15 Gennaio 2016 - di Alessia Dulbecco
Analogie e riflessioni attorno a due fatti di cronaca.
Il 2016 appena cominciato ha già posizionato le donne al centro di numerosi fatti di cronaca nera. Proprio a cavallo tra il vecchio e il nuovo anno si sono verificate diverse morti in sala parto. Situazioni apparentemente tranquille degenerare in tragedie.
Ho seguito poco i notiziari: credo sia giusto dare, infatti, notizie circa lo svolgimento delle indagini – per appurare se si sia trattato di fatalità o di errori umani – ma non trovo giusto entrare nel privato delle situazioni intervistando i parenti, anche quelli di terzo grado, pur di avere un ritratto delle vittime. E si, le perché le donne smettono di essere tali e diventano vittime con connotati quasi angelici. I servizi che ne descrivevano la personalità, le loro aspirazioni di future mamme, le foto intime, vengono così messe su pubblica piazza.
Pochi giorni dopo si è verificato un altro caso di morte in sala parto. Una ventenne, Gabriella Cipolletta, muore durante un’interruzione volontaria di gravidanza al Cardarelli di Napoli. Anche in questo caso ho ascoltato i notiziari solo distrattamente ma, come nei casi precedenti, ammetto di aver provato una sensazione sgradevole. Ho sentito tante, troppe volte ribadire il fatto che si è trattato di un aborto consigliato da un medico, insomma, un aborto a scopi precauzionali. Tutti i telegiornali hanno dato rilievo a questo particolare. La sensazione di fastidio nasceva proprio qui: muore una donna durante un intervento chirurgico. Chi se ne importa di conoscere le motivazioni che l’hanno portata sotto i ferri?
Ho capito poco dopo perchè questa corsa alla giustificazione. L’ho capito mettendo in relazione questo fatto con un altro episodio di cronaca: al centro, ancora una donna. Si tratta di Ashley Olsen, la trentacinquenne uccisa nel suo appartamento in Oltrarno. Si racconta che abbia passato una notte ‘brava’ e l’ipotesi – che pochi giorni dopo verrà confermata – è che possa aver invitato a casa sua qualcuno che poi l’avrebbe uccisa.
Il caso di Gabriella e quello di Ashley: così diversi eppure così simili. Cosa le accomuna è il gioco delle accuse, la mercificazione delle loro vite.
============================================================
Elenco attività:
1. Nel brano sui due fatti di cronaca, in quale ospedale muore Gabriella Cipolletta?
2. Prosegui il brano sui due fatti di cronaca dopo la sua ultima frase.
I record qui sotto non hanno alcun legame con il brano.
============================================================
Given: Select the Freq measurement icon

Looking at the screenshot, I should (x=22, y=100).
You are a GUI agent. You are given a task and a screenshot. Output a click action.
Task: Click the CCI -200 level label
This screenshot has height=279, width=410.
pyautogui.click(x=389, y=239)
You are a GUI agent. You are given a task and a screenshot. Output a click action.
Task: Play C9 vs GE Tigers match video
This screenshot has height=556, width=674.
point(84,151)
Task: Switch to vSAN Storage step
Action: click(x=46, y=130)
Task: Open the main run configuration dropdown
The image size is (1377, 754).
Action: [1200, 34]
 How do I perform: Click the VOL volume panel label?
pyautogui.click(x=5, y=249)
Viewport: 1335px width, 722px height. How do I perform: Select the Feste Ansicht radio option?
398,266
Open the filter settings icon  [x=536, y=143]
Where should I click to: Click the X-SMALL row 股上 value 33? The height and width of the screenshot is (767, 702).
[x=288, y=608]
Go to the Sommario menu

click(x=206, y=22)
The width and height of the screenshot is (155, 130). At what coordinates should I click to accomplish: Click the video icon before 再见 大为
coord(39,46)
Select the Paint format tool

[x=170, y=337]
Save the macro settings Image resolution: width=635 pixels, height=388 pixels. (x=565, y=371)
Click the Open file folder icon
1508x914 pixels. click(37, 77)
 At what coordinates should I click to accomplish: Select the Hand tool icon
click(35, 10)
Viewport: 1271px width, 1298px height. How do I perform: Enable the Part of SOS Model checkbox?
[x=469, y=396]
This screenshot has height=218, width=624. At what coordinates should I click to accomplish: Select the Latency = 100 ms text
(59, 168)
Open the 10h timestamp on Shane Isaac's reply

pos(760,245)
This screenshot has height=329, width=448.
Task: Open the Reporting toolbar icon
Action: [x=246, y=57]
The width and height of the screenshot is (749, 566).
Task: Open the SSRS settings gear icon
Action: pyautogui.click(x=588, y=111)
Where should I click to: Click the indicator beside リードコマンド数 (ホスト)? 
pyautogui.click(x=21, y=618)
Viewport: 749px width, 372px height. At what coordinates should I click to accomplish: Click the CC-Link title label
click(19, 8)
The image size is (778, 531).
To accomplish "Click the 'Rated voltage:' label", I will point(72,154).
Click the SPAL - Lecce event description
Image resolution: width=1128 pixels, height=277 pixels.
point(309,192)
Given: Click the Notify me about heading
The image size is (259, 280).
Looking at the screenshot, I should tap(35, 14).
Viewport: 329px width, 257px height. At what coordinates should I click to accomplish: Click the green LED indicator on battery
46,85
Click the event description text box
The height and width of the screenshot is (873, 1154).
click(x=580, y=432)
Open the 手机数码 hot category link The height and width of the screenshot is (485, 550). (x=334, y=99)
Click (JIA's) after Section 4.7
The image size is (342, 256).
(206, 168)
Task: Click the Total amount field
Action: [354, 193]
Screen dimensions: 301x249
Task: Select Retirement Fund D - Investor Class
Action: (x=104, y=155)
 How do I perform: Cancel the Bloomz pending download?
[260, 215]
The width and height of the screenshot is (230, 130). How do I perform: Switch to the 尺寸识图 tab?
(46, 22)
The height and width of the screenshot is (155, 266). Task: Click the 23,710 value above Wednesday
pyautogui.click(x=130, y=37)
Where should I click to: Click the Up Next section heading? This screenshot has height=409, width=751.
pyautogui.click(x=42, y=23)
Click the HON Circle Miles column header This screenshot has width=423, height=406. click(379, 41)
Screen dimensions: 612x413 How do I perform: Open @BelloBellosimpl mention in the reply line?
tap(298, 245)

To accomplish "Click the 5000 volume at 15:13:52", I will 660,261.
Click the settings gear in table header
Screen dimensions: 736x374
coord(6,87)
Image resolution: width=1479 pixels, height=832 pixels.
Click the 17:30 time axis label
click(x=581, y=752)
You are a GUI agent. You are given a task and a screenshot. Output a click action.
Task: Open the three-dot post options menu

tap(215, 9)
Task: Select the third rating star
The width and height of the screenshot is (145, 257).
============================================================
Risposte scritte:
1. Al Cardarelli di Napoli.

2.
Così si dedicano articoli a capire chi fosse la giovane napoletana – e il meglio che i giornalisti riescono a fare è dire che il medico che l’ha uccisa è quello che venti anni prima l’aveva fatta nascere – esattamente come si gioca ad individuare nello stile di vita un po’ bohémienne della donna americana un possibile motivo del suo omicidio.
Loro non sono le Madonne decedute di parto, nell’atto estremo di dar la vita al prossimo. Loro sono le puttane, morte perché se lo meritavano. Non è un caso, allora, che i giornalisti si affannassero tanto a trovar motivazioni per spiegare la scelta di Gabriella: si trattava di un vano tentativo di depistaggio contro quelle persone che, pochi giorni dopo, scriveranno che “se avesse scelto di tenere il bambino lei sarebbe ancora viva“. Anche sul caso di Ashley, le parole dei leoni da tastiera non si faranno attendere. Come illustra Doppio Standard i commenti su di lei si sprecano.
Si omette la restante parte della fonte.